Her parents sued Boston Children’s Hospital in February of last year. They also had to file for bankruptcy and almost lost their home to foreclosure, as a result of the financial toll Pelletier’s situation took on them.
Dana Gottesfeld said what her husband allegedly did was participate in a sit-in online. It is like “if you show up to McDonald’s with 300 people, and then no paying customers can get in.” He engaged in the “modern-day equivalent of protest for civil rights.”
The couple tried to sail from Miami in early 2016 and was found near Cuba by a Disney cruise ship. In need of aid, the ship helped them, but the FBI learned of Marty Gottesfeld’s whereabouts and later arrested him.
An apparent effort to leave the country suggests they were well aware they would have trouble receiving a fair shot at due process in a court of law, if Marty Gottesfeld was arrested.
“We live in Boston. We were in Boston at the time of Aaron Swartz’s suicide, and we see what justice in Boston means for CFAA cases,” Dana Gottesfeld declared. “That’s not justice. That’s prosecutorial overreach, and since Swartz’s death, it’s been proven over and over again.”
Ortiz was recently rebuked by a federal court of appeals for inappropriately prosecuting Probation Department officials for corrupt hiring practices when no federal crimes were committed. The development was viewed as a “stain” on Ortiz’s legacy as a prosecutor.
Dana Gottesfeld added Ortiz never did anything for Justina Pelletier, even though the FBI admitted during Marty’s pretrial confinement hearing that they knew about allegations of abuse going on at the psychiatric ward.

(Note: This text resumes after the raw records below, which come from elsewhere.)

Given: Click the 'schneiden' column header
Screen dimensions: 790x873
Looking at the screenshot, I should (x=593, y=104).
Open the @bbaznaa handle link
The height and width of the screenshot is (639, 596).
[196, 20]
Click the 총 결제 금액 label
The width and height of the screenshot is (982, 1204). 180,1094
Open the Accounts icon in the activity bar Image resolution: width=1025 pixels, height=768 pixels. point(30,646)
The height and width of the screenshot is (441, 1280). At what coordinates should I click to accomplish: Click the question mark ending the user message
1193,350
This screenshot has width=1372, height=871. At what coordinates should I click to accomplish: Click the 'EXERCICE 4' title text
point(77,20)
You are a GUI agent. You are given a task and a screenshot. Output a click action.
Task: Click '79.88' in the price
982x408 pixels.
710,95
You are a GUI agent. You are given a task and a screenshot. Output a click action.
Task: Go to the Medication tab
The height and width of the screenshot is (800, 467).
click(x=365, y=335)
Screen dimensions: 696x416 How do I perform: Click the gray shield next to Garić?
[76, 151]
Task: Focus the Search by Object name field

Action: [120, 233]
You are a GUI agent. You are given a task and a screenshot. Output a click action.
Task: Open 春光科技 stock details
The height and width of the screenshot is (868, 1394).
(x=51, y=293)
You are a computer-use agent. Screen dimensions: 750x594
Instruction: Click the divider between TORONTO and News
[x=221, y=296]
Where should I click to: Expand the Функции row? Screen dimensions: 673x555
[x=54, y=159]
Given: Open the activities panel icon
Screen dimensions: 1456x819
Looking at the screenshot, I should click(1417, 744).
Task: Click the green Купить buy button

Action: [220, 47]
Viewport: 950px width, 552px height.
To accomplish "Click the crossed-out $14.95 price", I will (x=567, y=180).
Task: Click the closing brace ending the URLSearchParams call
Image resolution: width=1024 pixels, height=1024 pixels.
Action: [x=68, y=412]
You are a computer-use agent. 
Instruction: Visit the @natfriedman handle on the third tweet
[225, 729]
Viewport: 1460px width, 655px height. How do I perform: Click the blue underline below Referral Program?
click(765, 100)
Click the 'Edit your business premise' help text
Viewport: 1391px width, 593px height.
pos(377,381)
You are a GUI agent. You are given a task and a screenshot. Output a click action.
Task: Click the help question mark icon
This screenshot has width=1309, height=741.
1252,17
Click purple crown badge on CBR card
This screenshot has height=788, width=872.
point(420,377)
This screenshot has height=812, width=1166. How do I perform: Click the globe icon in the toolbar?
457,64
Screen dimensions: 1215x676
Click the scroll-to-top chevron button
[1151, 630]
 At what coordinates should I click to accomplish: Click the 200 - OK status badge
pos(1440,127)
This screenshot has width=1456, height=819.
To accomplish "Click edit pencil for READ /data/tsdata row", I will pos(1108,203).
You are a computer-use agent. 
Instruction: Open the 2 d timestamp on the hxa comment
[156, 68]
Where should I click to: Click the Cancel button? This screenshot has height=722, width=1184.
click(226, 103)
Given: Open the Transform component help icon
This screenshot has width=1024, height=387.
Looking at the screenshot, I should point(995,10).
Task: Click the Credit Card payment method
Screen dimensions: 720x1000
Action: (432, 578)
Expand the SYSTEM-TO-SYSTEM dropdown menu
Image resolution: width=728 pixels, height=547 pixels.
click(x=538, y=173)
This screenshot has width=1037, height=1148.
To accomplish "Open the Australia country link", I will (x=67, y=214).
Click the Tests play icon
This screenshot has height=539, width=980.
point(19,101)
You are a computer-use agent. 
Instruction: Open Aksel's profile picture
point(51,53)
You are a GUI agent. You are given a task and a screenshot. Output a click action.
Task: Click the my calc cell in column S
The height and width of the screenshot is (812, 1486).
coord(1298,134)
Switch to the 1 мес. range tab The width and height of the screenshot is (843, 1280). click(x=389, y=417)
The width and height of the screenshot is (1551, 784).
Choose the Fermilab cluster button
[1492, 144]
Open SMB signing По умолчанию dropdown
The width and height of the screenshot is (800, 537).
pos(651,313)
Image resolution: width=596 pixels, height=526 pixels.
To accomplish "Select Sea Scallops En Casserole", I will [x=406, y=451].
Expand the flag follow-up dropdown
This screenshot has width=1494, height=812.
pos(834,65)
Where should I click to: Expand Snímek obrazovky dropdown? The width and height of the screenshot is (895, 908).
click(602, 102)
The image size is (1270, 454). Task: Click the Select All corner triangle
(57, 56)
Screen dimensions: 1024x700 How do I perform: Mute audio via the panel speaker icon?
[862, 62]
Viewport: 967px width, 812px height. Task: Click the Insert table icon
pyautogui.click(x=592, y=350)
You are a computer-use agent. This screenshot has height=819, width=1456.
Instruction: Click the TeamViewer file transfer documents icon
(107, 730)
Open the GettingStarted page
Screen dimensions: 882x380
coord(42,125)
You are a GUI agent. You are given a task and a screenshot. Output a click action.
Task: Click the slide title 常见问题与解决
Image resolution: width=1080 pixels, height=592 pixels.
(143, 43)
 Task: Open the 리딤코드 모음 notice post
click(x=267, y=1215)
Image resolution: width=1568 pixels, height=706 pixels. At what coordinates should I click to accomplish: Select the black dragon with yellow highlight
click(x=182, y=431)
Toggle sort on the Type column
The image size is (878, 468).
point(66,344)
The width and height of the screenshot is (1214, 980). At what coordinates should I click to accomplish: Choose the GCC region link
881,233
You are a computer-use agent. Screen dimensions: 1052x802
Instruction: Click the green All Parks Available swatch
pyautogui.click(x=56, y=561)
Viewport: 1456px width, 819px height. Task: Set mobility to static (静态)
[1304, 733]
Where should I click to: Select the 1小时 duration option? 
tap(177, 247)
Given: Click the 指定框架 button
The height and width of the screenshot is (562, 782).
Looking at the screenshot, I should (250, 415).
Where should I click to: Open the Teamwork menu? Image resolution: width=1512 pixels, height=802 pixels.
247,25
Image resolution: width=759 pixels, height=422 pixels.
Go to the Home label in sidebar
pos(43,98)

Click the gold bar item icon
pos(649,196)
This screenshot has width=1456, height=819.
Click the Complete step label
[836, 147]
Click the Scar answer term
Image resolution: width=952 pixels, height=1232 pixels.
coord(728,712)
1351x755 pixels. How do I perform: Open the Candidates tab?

On October 3, 2016, Marty Gottesfeld launched a hunger strike. He was at the Wyatt federal detention center in Rhode Island but was moved to Metropolitan Correctional Center in New York, where he currently is in indefinite solitary confinement.
He is refusing fluids and will not let medical personnel take medical tests because he says staff will not treat him with “dignity.” He objects to being cuffed everywhere outside of his cell and how staff restrict his ability to call his wife.
There currently is no scheduled date for a trial, as his case is still in the discovery phase. It could be more than a year before he gets a chance to defend himself in a court of law.